Solaris 5.8, Sun JDK 1.3.1-b24
Much appreciated, Mike
Tons of these show in the thread dump (kill -3): Wed May 19 11:40:04 EDT 2004:ExecGroup-0 ut:"RMI TCP Connection(11307)-10.160.96.220" daemon prio=5 tid=0x4946d0 nid=0x2e7b waiting for monitor entry [0xd4480000..0xd44819e0] Wed May 19 11:40:04 EDT 2004:ExecGroup-0 ut: at java.sql.DriverManager.getConnection(DriverManager.java:193) Wed May 19 11:40:04 EDT 2004:ExecGroup-0 ut: at sched_MT.rmiSched_MTImpl.getLocation(rmiSched_MTImpl.java:556) Wed May 19 11:40:04 EDT 2004:ExecGroup-0 ut: at java.lang.reflect.Method.invoke(Native Method) Wed May 19 11:40:04 EDT 2004:ExecGroup-0 ut: at sun.rmi.server.UnicastServerRef.dispatch(UnicastServerRef.java:241) Wed May 19 11:40:04 EDT 2004:ExecGroup-0 ut: at sun.rmi.transport.Transport$1.run(Transport.java:152) Wed May 19 11:40:04 EDT 2004:ExecGroup-0 ut: at java.security.AccessController.doPrivileged(Native Method) Wed May 19 11:40:04 EDT 2004:ExecGroup-0 ut: at sun.rmi.transport.Transport.serviceCall(Transport.java:148) Wed May 19 11:40:04 EDT 2004:ExecGroup-0 ut: at sun.rmi.transport.tcp.TCPTransport.handleMessages(TCPTransport.java:465) Wed May 19 11:40:04 EDT 2004:ExecGroup-0 ut: at sun.rmi.transport.tcp.TCPTransport$ConnectionHandler.run(TCPTransport.java:706)

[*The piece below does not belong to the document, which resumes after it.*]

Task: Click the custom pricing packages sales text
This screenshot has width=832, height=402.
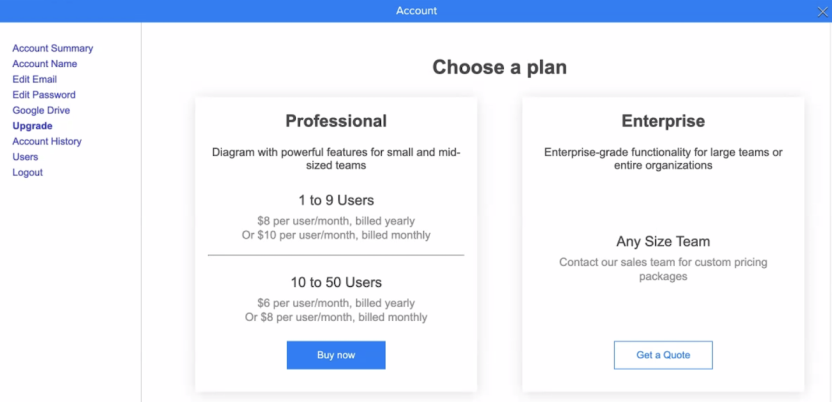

Have you checked the oracle server to see how many connections are open? A complete stab in the dark is that somewhere in your code, you have a single point where connections are made but are not closed, and this is causing a resource leak.

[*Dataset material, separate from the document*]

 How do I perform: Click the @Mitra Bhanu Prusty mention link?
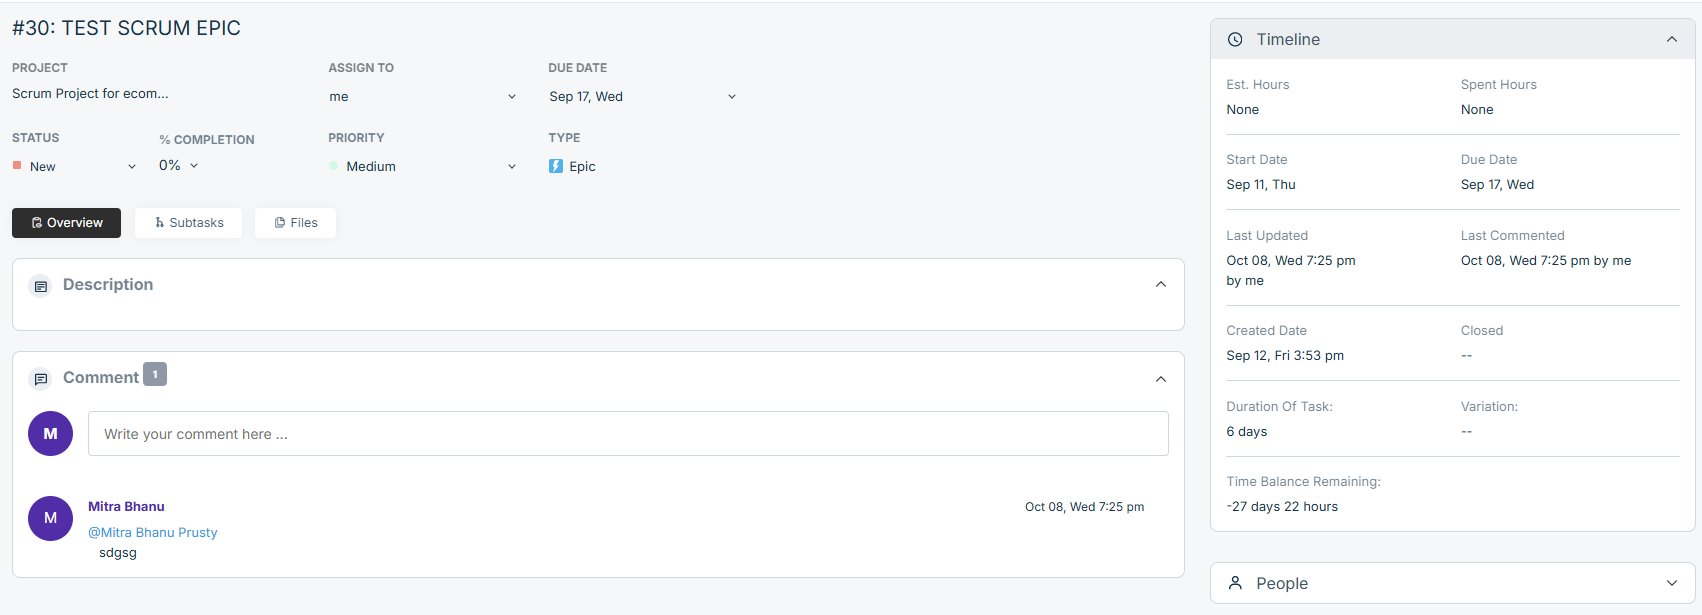coord(153,533)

I believe the Oracle database server is configured to accept a maximum number of connections. Over time you would have this rogue piece of code slowly taking over threads and making less available to the rest of the application, slowl;y choking it till they all run out.
Suggestions: a connection pool would help heaps. In fact, abstracting database operations (DataSource, Entity-Relationship mapping, pooling, db manager classes) in any way would probably help.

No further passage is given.